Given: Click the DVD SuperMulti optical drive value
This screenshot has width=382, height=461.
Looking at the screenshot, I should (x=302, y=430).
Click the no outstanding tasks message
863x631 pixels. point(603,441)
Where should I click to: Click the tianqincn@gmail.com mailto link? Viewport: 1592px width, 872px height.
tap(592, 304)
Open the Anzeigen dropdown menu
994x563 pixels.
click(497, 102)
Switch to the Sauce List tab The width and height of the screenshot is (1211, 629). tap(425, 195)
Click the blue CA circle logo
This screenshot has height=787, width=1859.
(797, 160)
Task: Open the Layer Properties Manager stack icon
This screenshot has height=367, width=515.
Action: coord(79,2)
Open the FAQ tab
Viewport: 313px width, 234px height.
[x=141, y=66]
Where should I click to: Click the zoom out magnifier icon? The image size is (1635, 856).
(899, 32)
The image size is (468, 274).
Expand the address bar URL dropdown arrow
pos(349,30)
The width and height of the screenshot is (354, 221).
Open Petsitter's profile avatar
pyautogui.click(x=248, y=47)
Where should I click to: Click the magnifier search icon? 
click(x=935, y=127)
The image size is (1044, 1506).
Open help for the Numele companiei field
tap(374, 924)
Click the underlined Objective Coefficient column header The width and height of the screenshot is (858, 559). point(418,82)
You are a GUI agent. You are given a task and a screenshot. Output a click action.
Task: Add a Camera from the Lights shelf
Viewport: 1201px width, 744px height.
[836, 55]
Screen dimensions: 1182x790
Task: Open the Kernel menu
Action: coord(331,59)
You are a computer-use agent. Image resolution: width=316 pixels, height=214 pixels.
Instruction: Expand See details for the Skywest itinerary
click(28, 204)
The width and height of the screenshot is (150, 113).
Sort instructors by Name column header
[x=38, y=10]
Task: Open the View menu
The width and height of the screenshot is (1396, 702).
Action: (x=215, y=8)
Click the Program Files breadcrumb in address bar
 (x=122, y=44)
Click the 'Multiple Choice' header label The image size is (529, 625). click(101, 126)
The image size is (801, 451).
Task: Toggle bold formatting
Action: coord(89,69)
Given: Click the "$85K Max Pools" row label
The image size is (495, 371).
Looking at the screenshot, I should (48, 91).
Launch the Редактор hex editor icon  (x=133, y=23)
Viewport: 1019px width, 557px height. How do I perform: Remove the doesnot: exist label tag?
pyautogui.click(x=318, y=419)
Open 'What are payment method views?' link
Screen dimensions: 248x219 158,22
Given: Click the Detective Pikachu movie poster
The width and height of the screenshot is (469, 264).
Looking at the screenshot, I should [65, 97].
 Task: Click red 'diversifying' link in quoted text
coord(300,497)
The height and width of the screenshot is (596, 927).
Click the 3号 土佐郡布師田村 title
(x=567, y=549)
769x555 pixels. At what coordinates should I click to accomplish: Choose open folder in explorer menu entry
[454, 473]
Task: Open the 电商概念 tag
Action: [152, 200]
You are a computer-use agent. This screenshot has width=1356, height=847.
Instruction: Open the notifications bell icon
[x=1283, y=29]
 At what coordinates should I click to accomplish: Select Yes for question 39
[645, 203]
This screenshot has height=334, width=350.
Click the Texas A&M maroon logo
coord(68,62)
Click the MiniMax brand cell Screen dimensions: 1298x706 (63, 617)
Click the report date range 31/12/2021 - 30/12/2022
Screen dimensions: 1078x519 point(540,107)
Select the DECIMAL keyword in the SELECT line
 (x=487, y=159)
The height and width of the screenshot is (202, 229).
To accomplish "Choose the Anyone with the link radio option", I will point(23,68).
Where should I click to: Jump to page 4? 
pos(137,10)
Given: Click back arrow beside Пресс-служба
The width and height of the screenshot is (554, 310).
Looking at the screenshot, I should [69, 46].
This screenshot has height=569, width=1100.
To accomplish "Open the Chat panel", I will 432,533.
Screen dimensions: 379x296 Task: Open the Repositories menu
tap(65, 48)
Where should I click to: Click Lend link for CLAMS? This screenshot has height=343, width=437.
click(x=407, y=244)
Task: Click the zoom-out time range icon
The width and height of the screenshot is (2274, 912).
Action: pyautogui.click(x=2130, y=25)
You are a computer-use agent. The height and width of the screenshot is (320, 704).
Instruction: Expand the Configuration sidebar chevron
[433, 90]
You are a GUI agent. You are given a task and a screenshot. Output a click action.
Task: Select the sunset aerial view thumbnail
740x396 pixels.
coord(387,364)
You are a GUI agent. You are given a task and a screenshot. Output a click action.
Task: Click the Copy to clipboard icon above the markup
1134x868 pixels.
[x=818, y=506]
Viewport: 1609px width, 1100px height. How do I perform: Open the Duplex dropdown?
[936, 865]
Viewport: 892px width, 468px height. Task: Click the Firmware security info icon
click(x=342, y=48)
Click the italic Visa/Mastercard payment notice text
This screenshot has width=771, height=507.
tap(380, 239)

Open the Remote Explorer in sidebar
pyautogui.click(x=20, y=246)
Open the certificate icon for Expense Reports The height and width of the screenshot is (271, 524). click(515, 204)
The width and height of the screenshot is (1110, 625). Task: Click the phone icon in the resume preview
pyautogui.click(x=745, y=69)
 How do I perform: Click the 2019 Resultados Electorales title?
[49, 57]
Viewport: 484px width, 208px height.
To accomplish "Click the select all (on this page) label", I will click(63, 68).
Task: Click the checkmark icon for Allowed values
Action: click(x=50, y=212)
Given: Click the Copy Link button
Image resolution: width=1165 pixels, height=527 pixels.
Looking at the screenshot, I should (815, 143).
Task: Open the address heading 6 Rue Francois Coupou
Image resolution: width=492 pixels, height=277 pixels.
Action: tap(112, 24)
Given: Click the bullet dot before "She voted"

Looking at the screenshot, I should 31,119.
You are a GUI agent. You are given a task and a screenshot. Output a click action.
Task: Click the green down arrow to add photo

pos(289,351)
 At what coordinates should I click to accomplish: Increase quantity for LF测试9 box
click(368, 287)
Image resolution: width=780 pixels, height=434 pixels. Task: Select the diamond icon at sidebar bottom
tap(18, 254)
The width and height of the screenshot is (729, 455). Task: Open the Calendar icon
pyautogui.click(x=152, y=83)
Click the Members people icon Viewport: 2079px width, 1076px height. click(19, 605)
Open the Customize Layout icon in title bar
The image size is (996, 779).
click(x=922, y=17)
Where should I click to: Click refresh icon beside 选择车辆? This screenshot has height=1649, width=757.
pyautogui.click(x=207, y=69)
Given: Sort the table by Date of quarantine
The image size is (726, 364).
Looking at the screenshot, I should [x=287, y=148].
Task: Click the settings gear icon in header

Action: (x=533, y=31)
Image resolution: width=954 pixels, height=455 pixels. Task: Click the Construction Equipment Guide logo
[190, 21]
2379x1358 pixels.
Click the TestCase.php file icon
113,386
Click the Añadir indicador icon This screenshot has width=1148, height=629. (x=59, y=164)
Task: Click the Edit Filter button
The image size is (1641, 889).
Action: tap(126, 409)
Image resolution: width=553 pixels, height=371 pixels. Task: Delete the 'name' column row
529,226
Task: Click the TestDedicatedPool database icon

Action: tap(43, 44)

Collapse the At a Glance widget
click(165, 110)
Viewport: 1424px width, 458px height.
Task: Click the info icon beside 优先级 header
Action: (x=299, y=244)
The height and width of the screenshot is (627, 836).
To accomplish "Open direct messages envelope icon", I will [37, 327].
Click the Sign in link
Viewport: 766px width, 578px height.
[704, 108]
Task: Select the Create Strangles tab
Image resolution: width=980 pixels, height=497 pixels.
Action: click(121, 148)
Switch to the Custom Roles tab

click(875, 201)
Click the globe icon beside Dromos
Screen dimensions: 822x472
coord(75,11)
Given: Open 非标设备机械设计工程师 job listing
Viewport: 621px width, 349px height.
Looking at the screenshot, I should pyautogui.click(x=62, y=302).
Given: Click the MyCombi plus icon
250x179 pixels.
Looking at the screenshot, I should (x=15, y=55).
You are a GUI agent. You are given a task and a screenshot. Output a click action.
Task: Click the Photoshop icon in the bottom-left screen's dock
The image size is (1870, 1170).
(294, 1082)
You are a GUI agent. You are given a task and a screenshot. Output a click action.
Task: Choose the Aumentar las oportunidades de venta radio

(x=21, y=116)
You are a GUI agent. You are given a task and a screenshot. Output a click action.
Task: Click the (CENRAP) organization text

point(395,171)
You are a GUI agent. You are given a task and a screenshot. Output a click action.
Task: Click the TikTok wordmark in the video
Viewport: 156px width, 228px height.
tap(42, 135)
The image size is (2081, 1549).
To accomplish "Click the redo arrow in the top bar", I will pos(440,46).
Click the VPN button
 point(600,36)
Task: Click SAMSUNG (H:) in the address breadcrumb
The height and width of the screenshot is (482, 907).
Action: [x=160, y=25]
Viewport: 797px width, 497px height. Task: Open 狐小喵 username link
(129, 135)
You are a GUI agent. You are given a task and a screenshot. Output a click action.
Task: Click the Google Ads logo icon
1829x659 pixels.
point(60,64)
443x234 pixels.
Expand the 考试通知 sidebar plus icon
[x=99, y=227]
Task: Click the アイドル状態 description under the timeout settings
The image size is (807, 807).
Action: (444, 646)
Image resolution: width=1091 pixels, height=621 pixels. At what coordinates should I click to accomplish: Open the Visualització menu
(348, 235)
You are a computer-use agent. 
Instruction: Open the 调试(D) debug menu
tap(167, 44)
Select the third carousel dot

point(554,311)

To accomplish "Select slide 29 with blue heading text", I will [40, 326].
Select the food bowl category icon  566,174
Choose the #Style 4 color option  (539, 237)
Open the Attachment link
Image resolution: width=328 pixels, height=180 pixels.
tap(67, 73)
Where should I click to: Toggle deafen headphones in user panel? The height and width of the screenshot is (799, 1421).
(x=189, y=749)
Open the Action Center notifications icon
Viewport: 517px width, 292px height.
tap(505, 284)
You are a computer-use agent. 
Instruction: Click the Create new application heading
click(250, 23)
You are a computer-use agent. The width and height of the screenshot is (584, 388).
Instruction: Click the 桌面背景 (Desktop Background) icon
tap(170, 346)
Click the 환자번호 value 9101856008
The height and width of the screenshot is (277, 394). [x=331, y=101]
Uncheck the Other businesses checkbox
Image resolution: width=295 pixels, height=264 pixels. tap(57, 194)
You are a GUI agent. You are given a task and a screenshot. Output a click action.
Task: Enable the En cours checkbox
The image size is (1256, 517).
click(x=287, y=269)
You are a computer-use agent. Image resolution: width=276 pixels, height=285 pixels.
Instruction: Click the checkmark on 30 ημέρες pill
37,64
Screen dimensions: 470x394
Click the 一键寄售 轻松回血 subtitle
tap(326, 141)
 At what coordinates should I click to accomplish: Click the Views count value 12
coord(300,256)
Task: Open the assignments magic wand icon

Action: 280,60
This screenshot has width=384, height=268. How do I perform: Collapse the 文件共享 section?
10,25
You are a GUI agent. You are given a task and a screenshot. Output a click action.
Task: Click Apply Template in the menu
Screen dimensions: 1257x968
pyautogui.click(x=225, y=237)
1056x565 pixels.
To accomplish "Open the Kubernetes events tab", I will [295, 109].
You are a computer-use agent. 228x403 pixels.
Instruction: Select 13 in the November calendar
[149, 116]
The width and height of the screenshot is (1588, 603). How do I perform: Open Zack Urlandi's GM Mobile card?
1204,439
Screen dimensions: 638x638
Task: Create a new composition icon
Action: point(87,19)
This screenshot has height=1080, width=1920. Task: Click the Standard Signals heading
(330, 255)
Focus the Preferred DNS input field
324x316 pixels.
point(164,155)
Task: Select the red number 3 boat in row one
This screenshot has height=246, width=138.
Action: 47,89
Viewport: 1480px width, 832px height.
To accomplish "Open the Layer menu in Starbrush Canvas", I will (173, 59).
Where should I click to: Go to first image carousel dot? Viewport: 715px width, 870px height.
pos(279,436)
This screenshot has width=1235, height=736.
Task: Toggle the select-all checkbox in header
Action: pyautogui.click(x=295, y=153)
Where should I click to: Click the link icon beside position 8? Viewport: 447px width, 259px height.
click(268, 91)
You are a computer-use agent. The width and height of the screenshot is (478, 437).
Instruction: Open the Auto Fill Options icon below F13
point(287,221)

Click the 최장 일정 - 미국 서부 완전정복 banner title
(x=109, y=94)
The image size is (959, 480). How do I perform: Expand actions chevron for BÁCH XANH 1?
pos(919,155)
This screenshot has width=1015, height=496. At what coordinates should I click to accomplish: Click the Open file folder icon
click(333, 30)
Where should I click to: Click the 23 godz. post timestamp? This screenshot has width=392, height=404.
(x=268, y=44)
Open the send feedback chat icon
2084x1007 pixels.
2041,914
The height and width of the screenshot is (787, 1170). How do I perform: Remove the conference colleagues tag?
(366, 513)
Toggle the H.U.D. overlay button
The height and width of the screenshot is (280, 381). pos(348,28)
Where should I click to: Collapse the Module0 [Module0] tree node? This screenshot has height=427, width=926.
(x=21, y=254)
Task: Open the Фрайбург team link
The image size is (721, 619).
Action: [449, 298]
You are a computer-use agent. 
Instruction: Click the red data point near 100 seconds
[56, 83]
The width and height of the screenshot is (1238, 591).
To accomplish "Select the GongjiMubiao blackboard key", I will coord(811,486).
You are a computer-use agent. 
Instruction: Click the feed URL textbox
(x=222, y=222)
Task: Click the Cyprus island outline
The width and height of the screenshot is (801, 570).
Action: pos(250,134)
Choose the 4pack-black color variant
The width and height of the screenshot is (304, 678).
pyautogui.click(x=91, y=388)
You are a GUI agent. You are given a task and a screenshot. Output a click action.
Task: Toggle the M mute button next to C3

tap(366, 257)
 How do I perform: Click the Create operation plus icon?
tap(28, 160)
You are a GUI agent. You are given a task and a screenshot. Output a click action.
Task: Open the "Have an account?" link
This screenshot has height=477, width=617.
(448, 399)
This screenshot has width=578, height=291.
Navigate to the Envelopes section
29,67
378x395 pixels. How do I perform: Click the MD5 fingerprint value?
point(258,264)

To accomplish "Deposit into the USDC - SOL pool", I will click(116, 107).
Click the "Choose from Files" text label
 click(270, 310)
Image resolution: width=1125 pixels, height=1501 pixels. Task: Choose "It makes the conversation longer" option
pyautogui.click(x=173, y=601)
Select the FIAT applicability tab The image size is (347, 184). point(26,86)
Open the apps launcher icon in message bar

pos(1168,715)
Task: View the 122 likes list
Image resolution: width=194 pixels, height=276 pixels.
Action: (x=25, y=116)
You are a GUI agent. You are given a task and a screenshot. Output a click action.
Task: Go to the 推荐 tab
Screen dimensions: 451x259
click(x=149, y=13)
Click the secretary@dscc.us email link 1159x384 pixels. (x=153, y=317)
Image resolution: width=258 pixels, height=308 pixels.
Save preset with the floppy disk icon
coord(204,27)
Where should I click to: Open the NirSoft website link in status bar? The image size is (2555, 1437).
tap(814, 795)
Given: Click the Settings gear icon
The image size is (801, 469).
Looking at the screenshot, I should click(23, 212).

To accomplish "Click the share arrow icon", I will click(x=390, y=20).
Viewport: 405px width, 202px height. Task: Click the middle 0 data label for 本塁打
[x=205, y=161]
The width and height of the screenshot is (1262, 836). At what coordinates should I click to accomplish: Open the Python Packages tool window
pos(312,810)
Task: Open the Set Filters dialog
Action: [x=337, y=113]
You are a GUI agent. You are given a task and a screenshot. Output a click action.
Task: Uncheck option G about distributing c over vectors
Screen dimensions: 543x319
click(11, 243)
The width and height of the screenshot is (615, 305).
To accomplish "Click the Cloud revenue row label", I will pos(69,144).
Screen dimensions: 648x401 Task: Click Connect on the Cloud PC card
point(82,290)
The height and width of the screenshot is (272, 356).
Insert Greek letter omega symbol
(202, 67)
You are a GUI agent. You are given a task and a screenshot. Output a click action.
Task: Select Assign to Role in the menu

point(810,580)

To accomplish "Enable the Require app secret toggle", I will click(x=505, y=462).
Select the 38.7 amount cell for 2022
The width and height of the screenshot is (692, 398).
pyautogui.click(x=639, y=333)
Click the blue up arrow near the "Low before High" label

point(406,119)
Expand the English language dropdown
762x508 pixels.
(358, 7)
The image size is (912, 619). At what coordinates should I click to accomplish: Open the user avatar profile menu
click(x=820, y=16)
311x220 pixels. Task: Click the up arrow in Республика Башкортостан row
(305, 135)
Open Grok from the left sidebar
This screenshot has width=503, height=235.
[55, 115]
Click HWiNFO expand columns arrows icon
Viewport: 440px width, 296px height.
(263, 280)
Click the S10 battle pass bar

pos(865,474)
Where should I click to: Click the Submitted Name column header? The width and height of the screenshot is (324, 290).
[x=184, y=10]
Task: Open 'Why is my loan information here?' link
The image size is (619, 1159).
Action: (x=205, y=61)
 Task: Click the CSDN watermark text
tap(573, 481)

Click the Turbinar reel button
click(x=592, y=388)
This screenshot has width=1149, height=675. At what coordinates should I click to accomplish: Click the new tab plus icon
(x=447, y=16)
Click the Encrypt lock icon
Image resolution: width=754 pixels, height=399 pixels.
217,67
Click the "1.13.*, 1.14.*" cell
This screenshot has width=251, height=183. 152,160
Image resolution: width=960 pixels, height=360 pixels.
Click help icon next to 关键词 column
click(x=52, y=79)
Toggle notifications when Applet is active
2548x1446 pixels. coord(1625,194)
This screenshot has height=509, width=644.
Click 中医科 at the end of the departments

● ● ● ● ● ● ●

Short problem: Give the entries from the line with "How do I perform: Click the 2019" to the line with "Looking at the screenshot, I should (815, 143)." as a Markdown table with the columns No. and Entry text, one numbered row per line, leaving out blank lines.

Exercise answer:
| No. | Entry text |
|---|---|
| 1 |  How do I perform: Click the 2019 Resultados Electorales title? |
| 2 | [49, 57] |
| 3 | Viewport: 484px width, 208px height. |
| 4 | To accomplish "Click the select all (on this page) label", I will click(63, 68). |
| 5 | Task: Click the checkmark icon for Allowed values |
| 6 | Action: click(x=50, y=212) |
| 7 | Given: Click the Copy Link button |
| 8 | Image resolution: width=1165 pixels, height=527 pixels. |
| 9 | Looking at the screenshot, I should (815, 143). |